- Stored data entries
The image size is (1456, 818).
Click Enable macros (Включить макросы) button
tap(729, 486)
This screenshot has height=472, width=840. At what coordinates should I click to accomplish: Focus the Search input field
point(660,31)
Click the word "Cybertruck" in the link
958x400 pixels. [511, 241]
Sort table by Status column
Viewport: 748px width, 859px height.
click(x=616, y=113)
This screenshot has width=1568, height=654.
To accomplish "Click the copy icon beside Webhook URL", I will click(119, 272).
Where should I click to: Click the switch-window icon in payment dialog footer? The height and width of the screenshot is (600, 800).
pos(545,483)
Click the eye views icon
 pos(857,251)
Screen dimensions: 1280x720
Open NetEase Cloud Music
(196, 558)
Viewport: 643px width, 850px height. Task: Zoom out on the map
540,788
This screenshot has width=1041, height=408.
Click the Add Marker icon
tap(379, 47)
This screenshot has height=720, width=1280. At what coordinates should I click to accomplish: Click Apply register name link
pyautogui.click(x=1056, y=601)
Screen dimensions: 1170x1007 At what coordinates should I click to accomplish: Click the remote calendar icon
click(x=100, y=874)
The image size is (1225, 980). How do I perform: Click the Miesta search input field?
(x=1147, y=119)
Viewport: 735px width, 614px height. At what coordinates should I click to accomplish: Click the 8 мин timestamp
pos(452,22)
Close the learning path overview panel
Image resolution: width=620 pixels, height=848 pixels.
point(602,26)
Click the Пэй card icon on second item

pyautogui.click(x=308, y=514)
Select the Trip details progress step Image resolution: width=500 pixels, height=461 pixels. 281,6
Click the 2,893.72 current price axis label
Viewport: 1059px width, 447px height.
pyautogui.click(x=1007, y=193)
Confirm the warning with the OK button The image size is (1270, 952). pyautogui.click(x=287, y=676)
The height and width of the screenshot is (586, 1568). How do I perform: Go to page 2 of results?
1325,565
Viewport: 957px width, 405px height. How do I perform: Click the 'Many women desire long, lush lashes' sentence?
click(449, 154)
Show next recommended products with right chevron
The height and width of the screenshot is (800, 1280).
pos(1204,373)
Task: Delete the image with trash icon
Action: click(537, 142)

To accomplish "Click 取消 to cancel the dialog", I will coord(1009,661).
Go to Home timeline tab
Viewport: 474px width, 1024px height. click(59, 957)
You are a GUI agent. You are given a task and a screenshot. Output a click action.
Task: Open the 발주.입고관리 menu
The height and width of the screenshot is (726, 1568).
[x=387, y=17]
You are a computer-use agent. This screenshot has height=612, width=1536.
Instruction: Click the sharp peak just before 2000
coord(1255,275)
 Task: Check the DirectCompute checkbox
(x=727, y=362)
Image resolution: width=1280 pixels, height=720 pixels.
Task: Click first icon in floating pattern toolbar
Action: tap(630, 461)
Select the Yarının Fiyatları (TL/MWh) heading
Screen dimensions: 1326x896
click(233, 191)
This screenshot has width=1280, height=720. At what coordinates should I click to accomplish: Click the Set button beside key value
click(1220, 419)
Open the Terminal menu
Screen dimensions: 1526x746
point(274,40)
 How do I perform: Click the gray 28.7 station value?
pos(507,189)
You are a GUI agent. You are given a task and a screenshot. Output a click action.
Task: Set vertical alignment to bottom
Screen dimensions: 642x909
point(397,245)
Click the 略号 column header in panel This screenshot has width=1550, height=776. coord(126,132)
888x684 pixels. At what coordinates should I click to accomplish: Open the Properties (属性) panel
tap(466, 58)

- What you have to do
An exact copy of every record above is needed. Write it out word for word.

- Answer area
The image size is (1456, 818).
Click Enable macros (Включить макросы) button
tap(729, 486)
This screenshot has height=472, width=840. At what coordinates should I click to accomplish: Focus the Search input field
point(660,31)
Click the word "Cybertruck" in the link
958x400 pixels. [511, 241]
Sort table by Status column
Viewport: 748px width, 859px height.
click(x=616, y=113)
This screenshot has width=1568, height=654.
To accomplish "Click the copy icon beside Webhook URL", I will click(119, 272).
Where should I click to: Click the switch-window icon in payment dialog footer? The height and width of the screenshot is (600, 800).
pos(545,483)
Click the eye views icon
 pos(857,251)
Screen dimensions: 1280x720
Open NetEase Cloud Music
(196, 558)
Viewport: 643px width, 850px height. Task: Zoom out on the map
540,788
This screenshot has width=1041, height=408.
Click the Add Marker icon
tap(379, 47)
This screenshot has height=720, width=1280. At what coordinates should I click to accomplish: Click Apply register name link
pyautogui.click(x=1056, y=601)
Screen dimensions: 1170x1007 At what coordinates should I click to accomplish: Click the remote calendar icon
click(x=100, y=874)
The image size is (1225, 980). How do I perform: Click the Miesta search input field?
(x=1147, y=119)
Viewport: 735px width, 614px height. At what coordinates should I click to accomplish: Click the 8 мин timestamp
pos(452,22)
Close the learning path overview panel
Image resolution: width=620 pixels, height=848 pixels.
point(602,26)
Click the Пэй card icon on second item

pyautogui.click(x=308, y=514)
Select the Trip details progress step Image resolution: width=500 pixels, height=461 pixels. 281,6
Click the 2,893.72 current price axis label
Viewport: 1059px width, 447px height.
pyautogui.click(x=1007, y=193)
Confirm the warning with the OK button The image size is (1270, 952). pyautogui.click(x=287, y=676)
The height and width of the screenshot is (586, 1568). How do I perform: Go to page 2 of results?
1325,565
Viewport: 957px width, 405px height. How do I perform: Click the 'Many women desire long, lush lashes' sentence?
click(449, 154)
Show next recommended products with right chevron
The height and width of the screenshot is (800, 1280).
pos(1204,373)
Task: Delete the image with trash icon
Action: click(537, 142)

To accomplish "Click 取消 to cancel the dialog", I will coord(1009,661).
Go to Home timeline tab
Viewport: 474px width, 1024px height. click(59, 957)
You are a GUI agent. You are given a task and a screenshot. Output a click action.
Task: Open the 발주.입고관리 menu
The height and width of the screenshot is (726, 1568).
[x=387, y=17]
You are a computer-use agent. This screenshot has height=612, width=1536.
Instruction: Click the sharp peak just before 2000
coord(1255,275)
 Task: Check the DirectCompute checkbox
(x=727, y=362)
Image resolution: width=1280 pixels, height=720 pixels.
Task: Click first icon in floating pattern toolbar
Action: tap(630, 461)
Select the Yarının Fiyatları (TL/MWh) heading
Screen dimensions: 1326x896
click(233, 191)
This screenshot has width=1280, height=720. At what coordinates should I click to accomplish: Click the Set button beside key value
click(1220, 419)
Open the Terminal menu
Screen dimensions: 1526x746
point(274,40)
 How do I perform: Click the gray 28.7 station value?
pos(507,189)
You are a GUI agent. You are given a task and a screenshot. Output a click action.
Task: Set vertical alignment to bottom
Screen dimensions: 642x909
point(397,245)
Click the 略号 column header in panel This screenshot has width=1550, height=776. coord(126,132)
888x684 pixels. At what coordinates should I click to accomplish: Open the Properties (属性) panel
tap(466, 58)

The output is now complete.